Weak evil henchmen aside, Dredd 3D does offer a lot to enjoy. The 3D, surprisingly, being one. I normally don’t go for 3D, but the use of it in this to show the effects of the slo-mo was really well done, and it doesn’t over-stay its welcome like in so many other films. These scenes include one of Ma-Ma, high on slo-mo in the bathtub, clearly not heading N.W.A.’s advice of “don’t get high on your own supply”. As she splashes the water with her hand we’re treated to a slow motion effect that brings to mind seeing trails when on LSD. All around the visual effects were well done and coupled with the amped up violence, kept the less-than-original story moving along quite nicely. Karl Urban’s portrayal of Judge Dredd, all scowl and helmet, was a welcome return to the comic book roots of the character, which was my main concern going in. Olivia Thirlby as Anderson does a fine job standing side by side with Dredd and laying waste to Ma-Ma’s crew. I found that even though the story is nothing we haven’t seen before, the performances of the leads and the outstanding visuals make Dredd 3D a more than worthy trip to the theatre.
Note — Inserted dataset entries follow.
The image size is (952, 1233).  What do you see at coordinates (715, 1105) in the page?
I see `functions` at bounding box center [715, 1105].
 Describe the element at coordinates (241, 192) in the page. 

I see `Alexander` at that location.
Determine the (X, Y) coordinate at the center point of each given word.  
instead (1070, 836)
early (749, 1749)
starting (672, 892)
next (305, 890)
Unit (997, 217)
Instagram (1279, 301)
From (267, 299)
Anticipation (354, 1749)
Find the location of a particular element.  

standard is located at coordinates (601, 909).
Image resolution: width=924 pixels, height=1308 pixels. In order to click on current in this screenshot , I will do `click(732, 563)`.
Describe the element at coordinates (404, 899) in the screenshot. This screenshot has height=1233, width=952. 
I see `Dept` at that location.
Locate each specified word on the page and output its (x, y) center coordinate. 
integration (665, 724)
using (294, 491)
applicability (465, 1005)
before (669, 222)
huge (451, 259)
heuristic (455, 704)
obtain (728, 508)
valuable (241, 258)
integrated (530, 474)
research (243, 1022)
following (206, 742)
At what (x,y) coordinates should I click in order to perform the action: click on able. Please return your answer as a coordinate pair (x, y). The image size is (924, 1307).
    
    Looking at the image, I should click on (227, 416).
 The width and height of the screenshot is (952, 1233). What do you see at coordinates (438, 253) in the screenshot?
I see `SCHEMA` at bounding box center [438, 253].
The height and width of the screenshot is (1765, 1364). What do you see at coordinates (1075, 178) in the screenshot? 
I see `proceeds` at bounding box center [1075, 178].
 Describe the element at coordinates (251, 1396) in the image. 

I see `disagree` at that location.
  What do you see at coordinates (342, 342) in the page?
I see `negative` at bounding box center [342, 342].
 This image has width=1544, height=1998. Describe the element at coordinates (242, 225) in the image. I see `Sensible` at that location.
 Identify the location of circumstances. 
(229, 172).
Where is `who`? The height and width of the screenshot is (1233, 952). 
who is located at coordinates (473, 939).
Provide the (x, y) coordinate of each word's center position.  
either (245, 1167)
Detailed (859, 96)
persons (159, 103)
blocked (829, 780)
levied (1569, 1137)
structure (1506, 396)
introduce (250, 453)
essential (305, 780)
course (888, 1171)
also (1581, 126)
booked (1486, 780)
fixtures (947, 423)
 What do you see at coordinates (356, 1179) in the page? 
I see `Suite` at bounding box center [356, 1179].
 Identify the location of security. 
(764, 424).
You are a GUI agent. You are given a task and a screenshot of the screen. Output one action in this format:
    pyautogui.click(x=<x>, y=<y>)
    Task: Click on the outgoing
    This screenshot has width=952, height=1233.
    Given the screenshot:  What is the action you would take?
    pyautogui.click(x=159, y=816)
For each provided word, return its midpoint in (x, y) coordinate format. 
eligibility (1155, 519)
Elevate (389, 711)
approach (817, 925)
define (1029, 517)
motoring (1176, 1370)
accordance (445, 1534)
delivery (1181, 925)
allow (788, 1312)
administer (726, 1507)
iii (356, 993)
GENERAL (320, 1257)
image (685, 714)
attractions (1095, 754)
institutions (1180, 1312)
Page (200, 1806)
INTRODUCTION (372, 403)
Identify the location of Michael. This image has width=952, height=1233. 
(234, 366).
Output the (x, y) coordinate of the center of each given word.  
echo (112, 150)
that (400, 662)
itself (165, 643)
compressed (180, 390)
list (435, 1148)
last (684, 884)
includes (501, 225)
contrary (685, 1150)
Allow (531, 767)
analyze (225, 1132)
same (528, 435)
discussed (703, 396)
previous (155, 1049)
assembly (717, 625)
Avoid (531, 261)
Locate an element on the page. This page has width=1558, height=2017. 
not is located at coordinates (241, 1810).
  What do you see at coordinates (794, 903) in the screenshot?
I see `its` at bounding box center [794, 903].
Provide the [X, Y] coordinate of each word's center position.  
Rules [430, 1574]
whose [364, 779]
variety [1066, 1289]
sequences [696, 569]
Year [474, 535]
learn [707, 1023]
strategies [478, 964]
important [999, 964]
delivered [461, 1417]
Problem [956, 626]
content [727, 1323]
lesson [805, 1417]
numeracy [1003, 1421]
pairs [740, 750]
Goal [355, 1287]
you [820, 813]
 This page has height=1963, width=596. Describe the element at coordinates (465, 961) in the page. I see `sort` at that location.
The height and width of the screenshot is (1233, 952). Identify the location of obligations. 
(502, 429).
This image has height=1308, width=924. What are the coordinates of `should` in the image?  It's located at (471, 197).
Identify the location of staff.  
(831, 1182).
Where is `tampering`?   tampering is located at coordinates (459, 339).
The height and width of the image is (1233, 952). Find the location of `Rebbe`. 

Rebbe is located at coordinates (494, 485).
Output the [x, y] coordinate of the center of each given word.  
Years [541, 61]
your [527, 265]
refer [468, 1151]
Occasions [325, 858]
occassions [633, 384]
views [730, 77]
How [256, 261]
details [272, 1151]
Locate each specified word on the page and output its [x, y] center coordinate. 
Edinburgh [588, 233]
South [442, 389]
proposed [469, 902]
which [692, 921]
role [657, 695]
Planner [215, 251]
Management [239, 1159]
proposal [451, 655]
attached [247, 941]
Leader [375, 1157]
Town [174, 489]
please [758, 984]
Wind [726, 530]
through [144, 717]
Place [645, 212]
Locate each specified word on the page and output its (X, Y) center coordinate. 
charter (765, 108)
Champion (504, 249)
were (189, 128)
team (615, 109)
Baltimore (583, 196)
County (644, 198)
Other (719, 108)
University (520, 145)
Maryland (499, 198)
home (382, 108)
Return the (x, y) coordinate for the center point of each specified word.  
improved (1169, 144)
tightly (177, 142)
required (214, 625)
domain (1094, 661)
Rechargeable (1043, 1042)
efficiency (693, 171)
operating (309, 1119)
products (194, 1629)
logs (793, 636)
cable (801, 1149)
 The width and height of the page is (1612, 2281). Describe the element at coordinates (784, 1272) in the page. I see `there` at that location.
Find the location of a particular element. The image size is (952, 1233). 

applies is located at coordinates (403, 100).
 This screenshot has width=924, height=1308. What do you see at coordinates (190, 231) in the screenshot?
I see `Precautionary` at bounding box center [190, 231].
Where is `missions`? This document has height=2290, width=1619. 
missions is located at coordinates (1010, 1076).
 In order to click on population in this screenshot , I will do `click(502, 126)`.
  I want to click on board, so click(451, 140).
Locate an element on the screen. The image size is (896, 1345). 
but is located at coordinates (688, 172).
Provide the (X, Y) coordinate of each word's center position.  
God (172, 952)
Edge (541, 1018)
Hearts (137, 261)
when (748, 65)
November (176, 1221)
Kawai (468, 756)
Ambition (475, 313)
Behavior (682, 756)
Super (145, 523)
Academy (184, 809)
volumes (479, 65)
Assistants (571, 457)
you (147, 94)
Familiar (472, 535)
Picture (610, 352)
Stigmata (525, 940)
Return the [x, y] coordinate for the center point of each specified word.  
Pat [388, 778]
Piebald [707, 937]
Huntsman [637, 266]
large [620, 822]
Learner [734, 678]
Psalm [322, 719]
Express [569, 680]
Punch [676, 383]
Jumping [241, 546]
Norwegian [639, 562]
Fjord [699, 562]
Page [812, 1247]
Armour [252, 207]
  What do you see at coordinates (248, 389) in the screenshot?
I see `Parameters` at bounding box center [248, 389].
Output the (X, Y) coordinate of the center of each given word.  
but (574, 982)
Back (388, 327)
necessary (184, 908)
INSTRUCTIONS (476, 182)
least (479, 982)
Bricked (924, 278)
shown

I give Dredd 3D 3.5 out of 5 Screaming Jamies

The Hunt Is An Unfulfilling Game

One of the most important things a horror film needs to work is the ability to make you care about its characters. You need to want them to survive whatever horrors they endure. You want to see them kick ass. It’s not even always the good guys you’re rooting for either. Sometimes it’s the villain. But whether it’s Ash taking down Deadites, or the Firefly family sticking it to Sheriff Wydel, you must have someone to give a damn about. This is where the French film The Hunt falters. At a mere 74 minutes in length there is not a moment that you care about anyone in this film. The story centers around desperate tabloid writer Alex, who we are introduced to via a scene where he’s photographing a woman in bed with a dog, and not in a cute cuddling-with-my-puppy kind of way. It seems Alex’ work at the paper he writes for has been a cause for concern for his editor and she gives him one week to dig up something to use. Alex proceeds to ask his dominatrix girlfriend if she can help by digging up dirt on one of her high-class clients. She hesitantly agrees and Alex is off to find a story.

By taking a phone call while snooping around a public officials house he stumbles upon his story. The story he finds, however isn’t the typical tabloid smut, it’s a group of wealthy men hunting humans for sport and gambling on the “games.”  Following the directions given to him over the phone, Alex heads out-of-town to a secluded mansion where the hunt is to take place. The game consists of six men, dressed in army fatigues and masks concealing their identity, who each place their bet in a small black box which is then handcuffed to one of the prey’s wrists. Whoever catches and kills that particular person keeps the cash in the box. It’s more or less Hostel with moving targets and gambling on the kill instead of paying to perform the kill. Oh, and for some reason the rich guy who is running the whole thing’s henchmen are dressed and masked like it was Eyes Wide Shut 2.

The hunting in The Hunt doesn’t occur until halfway through, and by this time we’ve been introduced to half a dozen characters we couldn’t care less about so any impact that could have been achieved is non existent. Of course we witness Alex being swept up into the hunt, and questioning himself for the inevitable hunter/hunted role reversal. It’s just not enough. David Scherer’s make up effects are good, but also too minimal to carry the film. If The Hunt lacked all character  but was an absolute blood bath it would be a different story altogether. A complete barrage of carnage would at least provide us with some eye candy. As it stands, the film takes way too long to reach its titular hunt, and by then it’s too little too late.